Caravaggio, il pellegrinaggio regionale dei preti anziani e malati
Giornata di fraternità sacerdotale per esprimere affetto a vicinanza a quei sacerdoti che devono fare i conti con l’età che avanza, insieme anche a qualche acciacco. In questo spirito si è rinnovato anche quest’anno, presso il Santuario di Caravaggio, il pellegrinaggio regionale dei sacerdoti anziani e malati delle diocesi lombarde. L’evento si è svolto nella mattinata di giovedì 20 settembre alla presenza dei vescovi lombardi , impegnati proprio a Caravaggio nella periodica riunione della Conferenza episcopale lombarda. Un vero e proprio incontro di amicizia e preghiera dei sacerdoti anziani e ammalati insieme ai propri vescovi, occasione per favorire una sempre piena comunione tra tutti i presbiteri con i propri pastori e confratelli.
L’incontro, aperto non solo ai preti diocesani, ma anche ai sacerdoti appartenenti alle famiglie religiose operanti sul territorio lombardo o ospiti di case di riposo, si è stato organizzato dall’Unitalsi Lombarda, che ha garantito il necessario supporto logistico, sia nei trasporti che nell’accoglienza.

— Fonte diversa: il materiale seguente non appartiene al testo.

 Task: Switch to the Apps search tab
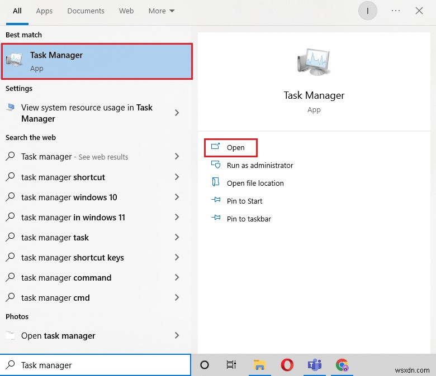44,11
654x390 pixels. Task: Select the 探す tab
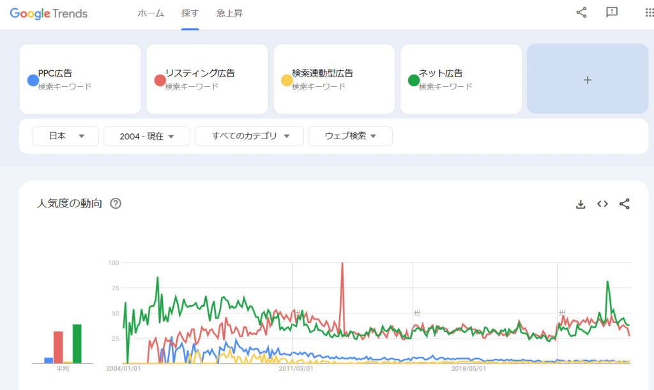point(190,13)

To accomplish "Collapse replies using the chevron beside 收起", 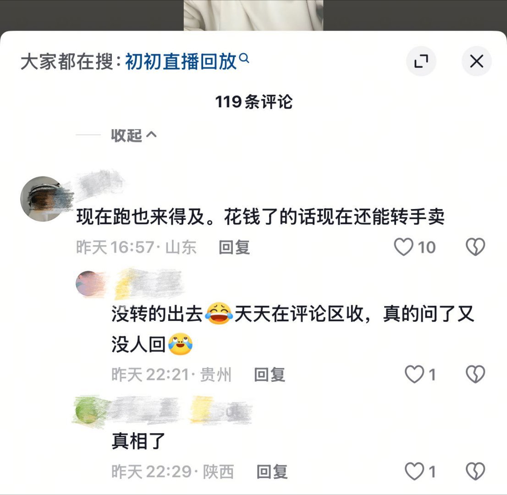I will (x=151, y=134).
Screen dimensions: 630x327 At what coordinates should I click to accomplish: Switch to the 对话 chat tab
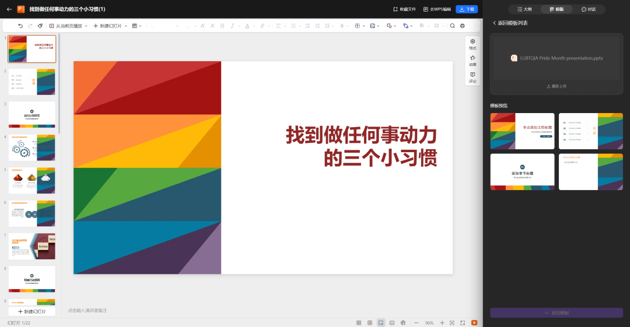point(589,9)
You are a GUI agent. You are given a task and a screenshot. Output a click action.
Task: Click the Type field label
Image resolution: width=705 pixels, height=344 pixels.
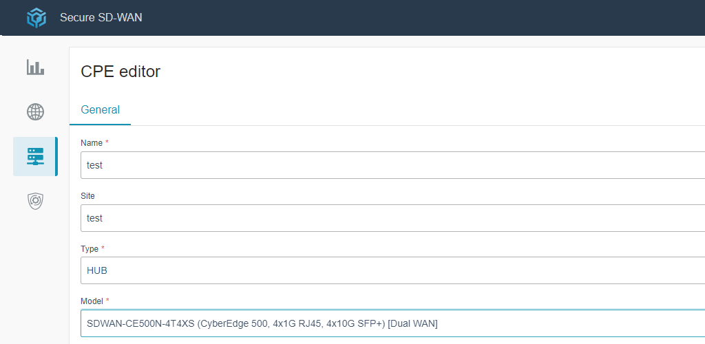(x=90, y=248)
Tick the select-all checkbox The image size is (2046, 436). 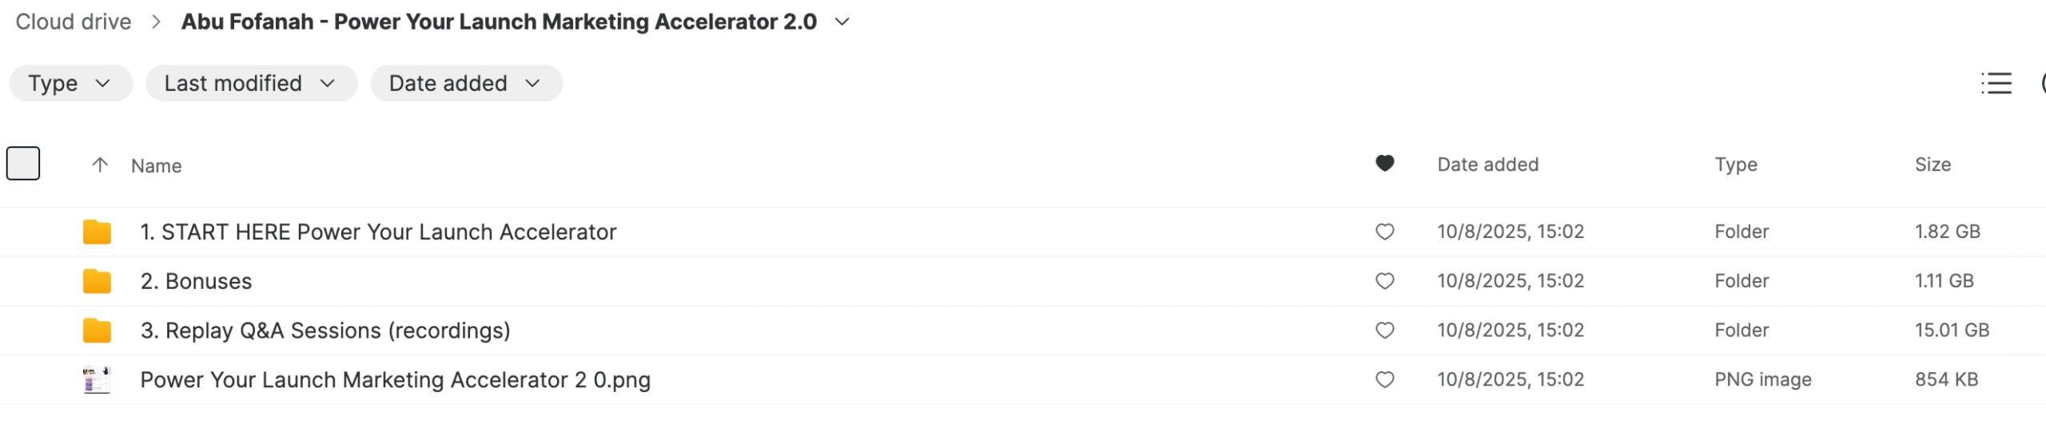[x=23, y=164]
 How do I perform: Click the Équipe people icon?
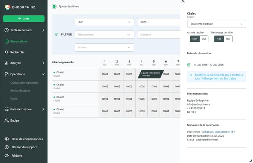7,120
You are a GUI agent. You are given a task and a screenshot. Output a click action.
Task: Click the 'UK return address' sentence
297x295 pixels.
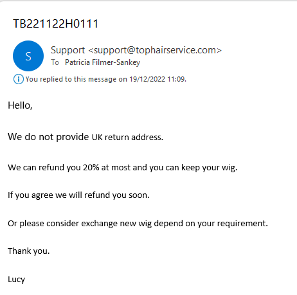pos(86,137)
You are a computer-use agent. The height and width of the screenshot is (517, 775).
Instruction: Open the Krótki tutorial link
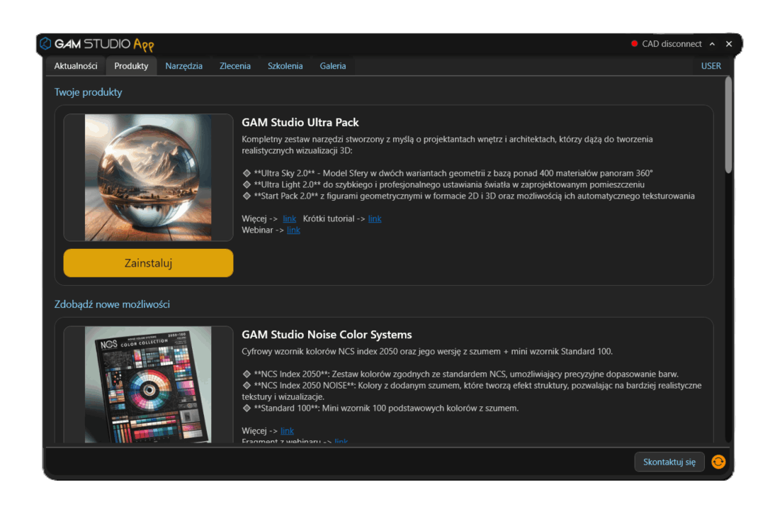[x=375, y=218]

Per tutti l’appuntamento è stato presso il Centro di spiritualità del Santuario di S. Maria del Fonte, da dove alle 11.30 è partita la processione verso la basilica recitando il Rosario. Dietro alla croce i sacerdoti sulle carrozzine, spinte dai volontari, seguite dagli altri presbiteri, chi completamente autonomo chi meno. A chiudere il lungo corteo i vescovi lombardi e lo staff dell’Unitalsi con il presidente regionale Vittore De Carli.
Cuore della giornata è stata quindi la celebrazione eucaristica, introdotta dal saluto del vescovo Antonio Napolioni che, affiancato dal nuovo rettore del Santuario, mons. Amedeo Ferrari, ha ricordando le parole dell’arcivescovo comasco Franco Festorazzi (dal 1991 al 2004 vescovo di Ancona Osimo): “Siamo una Chiesa umile in un mondo fragile”.
La riflessione dell’arcivescovo di Milano e metropolita di Lombardia, mons. Mario Delpini, a partire dal Magnificat proclamato nel Vangelo. Una parola pregata tante volte, nella vita di un prete, ma che di giorno in giorno assume sempre nuova luce. Un cambiamento che, con il passare degli anni, riguarda anche la vita stessa del prete. “In quale parola si può riassumere tutta la nostra vita da prete, con tutti i nostri incontri, le fatiche e le feste, le lacrime e le gioie del nostro vivere da preti?”, ha proseguito l’Arcivescovo leggendo in modo particolare il passaggio “L’anima mia magnifica il signore”. “Alla fine della vita – ha aggiunto – non abbiamo altro che lodare il Signore: Grandi cose ha fatto in me l’Onnipotente”.
“Anche noi cambiamo mano mano che la Parola ci raggiunge, anche noi sentiamo che la potenza di Dio opera in noi e ci fa diventare persone nuove, che fanno scoperte sorprendenti, che vedono entrare la gloria di Dio nella storia umana, anche nella storia di una umanità malata e che sperimenta gli acciacchi della vecchiaia”. Non solo una questione di mutamente fisico: una vera evoluzione spirituale.
“Un aspetto della spiritualità cristiana che siamo chiamati a coltivare e che vorrei raccomandare è quell’aspetto per cui lo Spirito Santo trasforma le situazioni in occasioni”.
E ha concluso: “Se uno dovesse dire come è cambiato in questi anni di ministero sarebbe bello che potesse dire: sono felice, perché ho creduto”.
Al termine della Messa, prima dell’omaggio dei Vescovi davanti al Sacro Speco, le parole di saluto di mons. Roberto Busti, assistente ecclesiastico dell’Unitalsi.
L’incontro si è quindi concluso presso il Centro di spiritualità del Santuario con un momento di condivisione fraterna in occasione del pranzo, preparato dai “furgonieri” una decina di volontari dell’Unitalsi che con passione e professionalità hanno dato alla giornata un tocco di alta cucina.